Your assignment:
Using the entries that follow, collect the lines where the word "window" appears.

Given data:
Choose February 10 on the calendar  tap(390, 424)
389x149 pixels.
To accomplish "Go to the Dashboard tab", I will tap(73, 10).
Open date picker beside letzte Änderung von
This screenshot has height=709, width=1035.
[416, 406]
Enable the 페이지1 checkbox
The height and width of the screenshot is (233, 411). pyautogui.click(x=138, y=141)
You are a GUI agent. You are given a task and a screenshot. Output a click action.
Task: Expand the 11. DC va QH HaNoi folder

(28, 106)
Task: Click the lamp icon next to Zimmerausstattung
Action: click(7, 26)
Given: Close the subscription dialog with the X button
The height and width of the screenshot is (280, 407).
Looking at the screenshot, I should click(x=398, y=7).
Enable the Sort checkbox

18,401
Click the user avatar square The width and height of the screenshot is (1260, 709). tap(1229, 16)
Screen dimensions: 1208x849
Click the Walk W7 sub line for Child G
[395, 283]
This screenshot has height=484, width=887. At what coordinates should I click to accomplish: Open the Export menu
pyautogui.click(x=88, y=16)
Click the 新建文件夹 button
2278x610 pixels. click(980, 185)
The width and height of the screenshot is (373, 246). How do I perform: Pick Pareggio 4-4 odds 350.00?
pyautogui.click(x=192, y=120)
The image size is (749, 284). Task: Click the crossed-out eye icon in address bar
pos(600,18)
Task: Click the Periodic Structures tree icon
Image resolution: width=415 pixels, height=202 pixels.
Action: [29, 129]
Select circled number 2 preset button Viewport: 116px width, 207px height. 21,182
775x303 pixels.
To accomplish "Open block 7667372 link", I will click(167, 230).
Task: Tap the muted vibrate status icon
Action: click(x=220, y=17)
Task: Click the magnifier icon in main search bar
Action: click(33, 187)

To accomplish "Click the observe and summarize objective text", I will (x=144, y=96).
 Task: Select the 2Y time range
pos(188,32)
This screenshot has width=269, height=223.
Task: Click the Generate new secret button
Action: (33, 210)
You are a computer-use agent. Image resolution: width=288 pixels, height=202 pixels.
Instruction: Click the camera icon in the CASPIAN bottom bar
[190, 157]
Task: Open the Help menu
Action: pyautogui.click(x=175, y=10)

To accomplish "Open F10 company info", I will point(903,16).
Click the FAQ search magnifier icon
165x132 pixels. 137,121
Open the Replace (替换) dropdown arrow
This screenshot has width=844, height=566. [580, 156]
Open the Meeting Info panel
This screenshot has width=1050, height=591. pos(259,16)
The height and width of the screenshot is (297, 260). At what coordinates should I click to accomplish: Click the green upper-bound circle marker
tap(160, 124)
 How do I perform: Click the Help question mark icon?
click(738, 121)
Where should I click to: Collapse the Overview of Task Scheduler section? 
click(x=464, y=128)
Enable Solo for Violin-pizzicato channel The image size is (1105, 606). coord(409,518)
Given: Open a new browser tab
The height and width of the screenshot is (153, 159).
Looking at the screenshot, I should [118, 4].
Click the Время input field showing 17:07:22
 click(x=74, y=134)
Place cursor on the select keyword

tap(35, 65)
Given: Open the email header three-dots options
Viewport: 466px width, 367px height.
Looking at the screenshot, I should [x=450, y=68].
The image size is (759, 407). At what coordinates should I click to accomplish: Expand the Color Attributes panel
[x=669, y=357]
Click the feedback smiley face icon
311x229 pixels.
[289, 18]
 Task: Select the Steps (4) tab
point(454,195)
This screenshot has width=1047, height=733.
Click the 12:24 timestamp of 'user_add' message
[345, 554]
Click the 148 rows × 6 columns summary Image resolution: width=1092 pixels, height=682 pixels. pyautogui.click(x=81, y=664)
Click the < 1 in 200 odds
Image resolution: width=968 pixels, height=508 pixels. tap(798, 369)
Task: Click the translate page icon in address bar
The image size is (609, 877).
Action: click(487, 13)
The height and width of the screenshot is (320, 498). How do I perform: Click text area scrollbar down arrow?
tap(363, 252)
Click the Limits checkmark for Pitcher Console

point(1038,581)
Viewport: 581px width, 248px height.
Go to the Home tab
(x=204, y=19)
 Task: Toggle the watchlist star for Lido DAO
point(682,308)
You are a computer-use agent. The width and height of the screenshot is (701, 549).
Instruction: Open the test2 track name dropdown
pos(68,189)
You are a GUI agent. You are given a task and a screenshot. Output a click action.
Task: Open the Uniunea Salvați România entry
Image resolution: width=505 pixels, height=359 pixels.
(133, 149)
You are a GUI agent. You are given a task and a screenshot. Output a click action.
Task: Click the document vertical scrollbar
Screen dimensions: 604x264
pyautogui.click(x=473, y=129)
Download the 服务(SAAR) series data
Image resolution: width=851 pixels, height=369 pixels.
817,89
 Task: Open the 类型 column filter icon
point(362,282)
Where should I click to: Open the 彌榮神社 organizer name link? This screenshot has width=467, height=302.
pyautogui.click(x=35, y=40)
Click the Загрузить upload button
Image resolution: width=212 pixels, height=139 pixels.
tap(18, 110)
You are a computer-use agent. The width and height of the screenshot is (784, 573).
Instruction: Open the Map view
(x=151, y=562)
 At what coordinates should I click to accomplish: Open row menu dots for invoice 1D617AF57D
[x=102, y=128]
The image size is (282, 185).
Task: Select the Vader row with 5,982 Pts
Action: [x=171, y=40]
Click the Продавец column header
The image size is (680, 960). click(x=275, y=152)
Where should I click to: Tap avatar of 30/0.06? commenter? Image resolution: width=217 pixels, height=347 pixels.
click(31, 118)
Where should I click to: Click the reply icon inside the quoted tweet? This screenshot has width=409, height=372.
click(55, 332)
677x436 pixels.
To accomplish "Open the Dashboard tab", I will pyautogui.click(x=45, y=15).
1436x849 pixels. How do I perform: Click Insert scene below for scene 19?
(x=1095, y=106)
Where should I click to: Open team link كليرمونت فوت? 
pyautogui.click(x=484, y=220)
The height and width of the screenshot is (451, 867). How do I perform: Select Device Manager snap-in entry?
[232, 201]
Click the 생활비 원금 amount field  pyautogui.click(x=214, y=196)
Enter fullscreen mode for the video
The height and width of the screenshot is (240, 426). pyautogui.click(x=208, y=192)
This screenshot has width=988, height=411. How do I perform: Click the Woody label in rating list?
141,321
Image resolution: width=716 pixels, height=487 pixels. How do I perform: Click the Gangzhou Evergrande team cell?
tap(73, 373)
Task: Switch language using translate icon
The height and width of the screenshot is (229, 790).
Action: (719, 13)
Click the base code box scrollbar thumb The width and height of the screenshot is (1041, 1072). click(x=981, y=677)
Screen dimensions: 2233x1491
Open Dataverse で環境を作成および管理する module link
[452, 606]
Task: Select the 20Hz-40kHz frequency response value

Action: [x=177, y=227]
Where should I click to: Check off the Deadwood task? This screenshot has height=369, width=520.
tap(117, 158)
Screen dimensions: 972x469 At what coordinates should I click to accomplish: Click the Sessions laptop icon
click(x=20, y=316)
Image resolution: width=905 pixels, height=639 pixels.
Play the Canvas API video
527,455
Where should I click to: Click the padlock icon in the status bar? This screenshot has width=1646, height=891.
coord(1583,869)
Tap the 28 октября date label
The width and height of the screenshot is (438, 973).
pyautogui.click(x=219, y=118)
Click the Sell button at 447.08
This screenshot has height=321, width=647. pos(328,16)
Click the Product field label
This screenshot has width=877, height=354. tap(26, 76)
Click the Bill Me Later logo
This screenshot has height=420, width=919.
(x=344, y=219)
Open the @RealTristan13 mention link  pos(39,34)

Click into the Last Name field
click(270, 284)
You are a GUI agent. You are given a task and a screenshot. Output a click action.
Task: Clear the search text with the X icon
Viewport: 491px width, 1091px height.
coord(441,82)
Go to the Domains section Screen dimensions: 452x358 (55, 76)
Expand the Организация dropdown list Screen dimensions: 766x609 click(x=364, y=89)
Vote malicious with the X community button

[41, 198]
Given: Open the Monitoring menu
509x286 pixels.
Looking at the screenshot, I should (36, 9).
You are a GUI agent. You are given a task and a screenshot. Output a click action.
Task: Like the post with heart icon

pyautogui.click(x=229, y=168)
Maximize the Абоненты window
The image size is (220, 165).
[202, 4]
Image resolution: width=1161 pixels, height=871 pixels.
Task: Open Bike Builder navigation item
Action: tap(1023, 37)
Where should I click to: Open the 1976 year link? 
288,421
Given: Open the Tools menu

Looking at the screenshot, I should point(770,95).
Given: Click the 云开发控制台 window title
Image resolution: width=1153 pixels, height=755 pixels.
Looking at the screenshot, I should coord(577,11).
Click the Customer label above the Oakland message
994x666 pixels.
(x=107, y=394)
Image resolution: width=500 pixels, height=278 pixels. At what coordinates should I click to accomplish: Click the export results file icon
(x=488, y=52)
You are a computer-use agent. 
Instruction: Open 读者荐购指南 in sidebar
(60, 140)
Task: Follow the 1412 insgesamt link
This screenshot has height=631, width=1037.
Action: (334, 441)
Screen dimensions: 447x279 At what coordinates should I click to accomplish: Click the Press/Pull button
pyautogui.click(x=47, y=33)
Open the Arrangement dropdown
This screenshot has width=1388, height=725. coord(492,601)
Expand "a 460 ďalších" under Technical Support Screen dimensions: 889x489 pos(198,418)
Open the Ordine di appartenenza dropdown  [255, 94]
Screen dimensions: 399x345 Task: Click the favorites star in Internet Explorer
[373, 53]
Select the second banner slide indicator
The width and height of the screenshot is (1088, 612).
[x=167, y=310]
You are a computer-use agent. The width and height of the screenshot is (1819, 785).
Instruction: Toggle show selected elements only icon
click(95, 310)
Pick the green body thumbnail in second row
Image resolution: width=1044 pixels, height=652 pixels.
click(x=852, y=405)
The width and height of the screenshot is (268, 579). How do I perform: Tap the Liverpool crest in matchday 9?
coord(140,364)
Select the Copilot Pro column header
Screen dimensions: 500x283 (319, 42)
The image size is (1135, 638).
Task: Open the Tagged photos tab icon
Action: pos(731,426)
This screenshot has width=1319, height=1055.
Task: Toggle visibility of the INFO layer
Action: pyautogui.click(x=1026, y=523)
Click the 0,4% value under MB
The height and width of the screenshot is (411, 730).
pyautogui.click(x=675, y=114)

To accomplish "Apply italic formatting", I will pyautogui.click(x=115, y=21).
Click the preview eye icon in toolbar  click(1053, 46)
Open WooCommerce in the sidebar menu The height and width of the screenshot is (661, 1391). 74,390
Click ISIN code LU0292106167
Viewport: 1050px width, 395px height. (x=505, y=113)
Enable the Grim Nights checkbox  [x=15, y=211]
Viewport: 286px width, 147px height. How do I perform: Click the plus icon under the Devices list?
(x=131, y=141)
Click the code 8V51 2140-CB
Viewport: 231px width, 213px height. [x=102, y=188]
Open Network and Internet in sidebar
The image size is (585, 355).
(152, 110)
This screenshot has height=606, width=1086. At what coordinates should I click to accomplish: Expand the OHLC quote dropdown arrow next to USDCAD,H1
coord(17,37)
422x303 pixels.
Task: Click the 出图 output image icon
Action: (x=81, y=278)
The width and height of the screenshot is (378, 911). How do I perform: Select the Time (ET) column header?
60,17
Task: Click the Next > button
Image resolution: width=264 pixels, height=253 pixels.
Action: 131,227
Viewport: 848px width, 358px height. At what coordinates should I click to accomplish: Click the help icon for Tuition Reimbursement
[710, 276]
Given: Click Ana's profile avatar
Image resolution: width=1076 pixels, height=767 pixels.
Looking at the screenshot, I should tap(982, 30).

Expected output:
Maximize the Абоненты window
Given: Click the 云开发控制台 window title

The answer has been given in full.